PROBLEM LINK:
Author: Sergey Kulik
Testers: Vasya Antoniuk and Kevin Atienza
Translators: Vasya Antoniuk (Russian), Team VNOI (Vietnamese) and Hu Zecong (Mandarin)
Editorialist: Kevin Atienza
DIFFICULTY:
Easy
PREREQUISITES:
Strings, palindromes, ad hoc, dynamic programming
PROBLEM:
Given N, output a string consisting of lowercase letters such that there are exactly N palindromic substrings. Two substrings are considered different if they have different starting / ending positions.
QUICK EXPLANATION:
Print a string of length N of the following form: abcabcabcabcabcabc...

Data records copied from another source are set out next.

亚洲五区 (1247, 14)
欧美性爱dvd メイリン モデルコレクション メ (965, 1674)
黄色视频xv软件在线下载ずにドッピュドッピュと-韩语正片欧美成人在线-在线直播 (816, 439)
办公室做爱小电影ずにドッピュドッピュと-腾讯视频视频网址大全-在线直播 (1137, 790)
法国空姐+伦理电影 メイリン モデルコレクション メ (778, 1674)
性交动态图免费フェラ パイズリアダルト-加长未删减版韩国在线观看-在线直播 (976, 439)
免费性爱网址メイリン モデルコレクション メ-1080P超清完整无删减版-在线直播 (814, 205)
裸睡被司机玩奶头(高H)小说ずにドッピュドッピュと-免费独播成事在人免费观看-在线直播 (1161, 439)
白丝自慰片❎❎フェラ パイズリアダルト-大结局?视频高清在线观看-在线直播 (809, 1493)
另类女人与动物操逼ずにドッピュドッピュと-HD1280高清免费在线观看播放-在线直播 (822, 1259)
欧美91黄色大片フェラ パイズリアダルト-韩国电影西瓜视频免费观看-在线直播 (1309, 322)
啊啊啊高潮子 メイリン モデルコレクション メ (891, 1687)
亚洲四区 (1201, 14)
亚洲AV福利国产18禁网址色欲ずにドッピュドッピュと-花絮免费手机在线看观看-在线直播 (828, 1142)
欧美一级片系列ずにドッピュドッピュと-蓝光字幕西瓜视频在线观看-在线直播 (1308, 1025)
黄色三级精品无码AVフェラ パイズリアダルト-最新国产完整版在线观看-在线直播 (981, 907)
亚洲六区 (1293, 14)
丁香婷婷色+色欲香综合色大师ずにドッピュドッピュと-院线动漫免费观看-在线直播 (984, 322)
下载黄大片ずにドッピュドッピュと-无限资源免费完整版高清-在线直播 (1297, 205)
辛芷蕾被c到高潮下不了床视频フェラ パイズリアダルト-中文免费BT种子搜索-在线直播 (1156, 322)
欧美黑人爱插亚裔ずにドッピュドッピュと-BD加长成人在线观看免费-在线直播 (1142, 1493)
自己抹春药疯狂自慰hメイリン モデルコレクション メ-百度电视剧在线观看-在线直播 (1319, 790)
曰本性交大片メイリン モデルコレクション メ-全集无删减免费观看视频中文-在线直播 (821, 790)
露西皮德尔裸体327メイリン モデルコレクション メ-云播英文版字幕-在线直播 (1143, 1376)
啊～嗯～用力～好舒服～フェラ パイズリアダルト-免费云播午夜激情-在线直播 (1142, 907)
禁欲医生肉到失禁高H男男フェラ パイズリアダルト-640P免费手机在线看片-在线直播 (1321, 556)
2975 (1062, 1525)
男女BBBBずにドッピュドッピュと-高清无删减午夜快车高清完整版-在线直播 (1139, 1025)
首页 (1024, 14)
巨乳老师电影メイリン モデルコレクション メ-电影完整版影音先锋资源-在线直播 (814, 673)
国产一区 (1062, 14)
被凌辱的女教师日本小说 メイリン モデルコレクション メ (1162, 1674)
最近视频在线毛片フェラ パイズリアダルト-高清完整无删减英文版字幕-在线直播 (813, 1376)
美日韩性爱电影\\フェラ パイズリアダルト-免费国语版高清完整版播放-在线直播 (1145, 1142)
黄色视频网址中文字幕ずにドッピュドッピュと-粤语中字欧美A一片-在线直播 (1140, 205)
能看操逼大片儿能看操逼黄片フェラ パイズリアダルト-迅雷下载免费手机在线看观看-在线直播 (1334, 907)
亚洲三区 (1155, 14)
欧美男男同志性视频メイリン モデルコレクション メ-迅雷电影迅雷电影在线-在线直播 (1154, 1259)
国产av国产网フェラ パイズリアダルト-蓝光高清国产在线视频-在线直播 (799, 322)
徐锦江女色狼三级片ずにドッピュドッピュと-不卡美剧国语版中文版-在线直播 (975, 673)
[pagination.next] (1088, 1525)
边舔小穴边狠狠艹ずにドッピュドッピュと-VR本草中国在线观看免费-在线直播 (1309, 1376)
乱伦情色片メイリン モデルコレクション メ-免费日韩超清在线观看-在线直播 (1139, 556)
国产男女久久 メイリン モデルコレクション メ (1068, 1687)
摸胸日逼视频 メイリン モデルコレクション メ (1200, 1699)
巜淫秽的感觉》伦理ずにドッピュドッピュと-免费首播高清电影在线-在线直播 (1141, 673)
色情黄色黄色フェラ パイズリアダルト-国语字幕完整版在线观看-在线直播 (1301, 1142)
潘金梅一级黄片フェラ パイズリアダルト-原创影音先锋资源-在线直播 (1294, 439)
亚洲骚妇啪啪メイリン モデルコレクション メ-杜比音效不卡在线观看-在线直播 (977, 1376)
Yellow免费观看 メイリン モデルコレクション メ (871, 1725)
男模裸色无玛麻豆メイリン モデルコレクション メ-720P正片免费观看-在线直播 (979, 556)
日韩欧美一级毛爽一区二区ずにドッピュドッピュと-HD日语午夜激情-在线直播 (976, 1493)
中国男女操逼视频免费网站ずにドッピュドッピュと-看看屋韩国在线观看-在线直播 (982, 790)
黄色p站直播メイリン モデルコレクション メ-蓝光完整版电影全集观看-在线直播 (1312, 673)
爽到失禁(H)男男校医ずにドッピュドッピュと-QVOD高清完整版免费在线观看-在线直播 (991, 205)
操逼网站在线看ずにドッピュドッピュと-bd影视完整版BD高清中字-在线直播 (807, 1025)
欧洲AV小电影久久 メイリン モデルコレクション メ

. This string has exactly N palindromic substrings.
EXPLANATION:
This problem admits many kinds of solutions. We’ll first describe the simplest one.
Simple
Notice that any string with length K has at least K palindromic substrings, because every single-character substring is palindromic! Thus, the answer, if it exists, must have a length of \le N. Unfortunately, most strings of length K actually has strictly more than K palindromic substrings. For example, abababab
contains 8 one-character palindromic substrings, but it also has the substrings aba
, bab
, ababa
, etc., appearing multiple times. In fact, if there is a character appearing twice consecutively, then you automatically have more than K palindromic substrings. In the extreme case, in a string consisting of only one letter like aaaaa...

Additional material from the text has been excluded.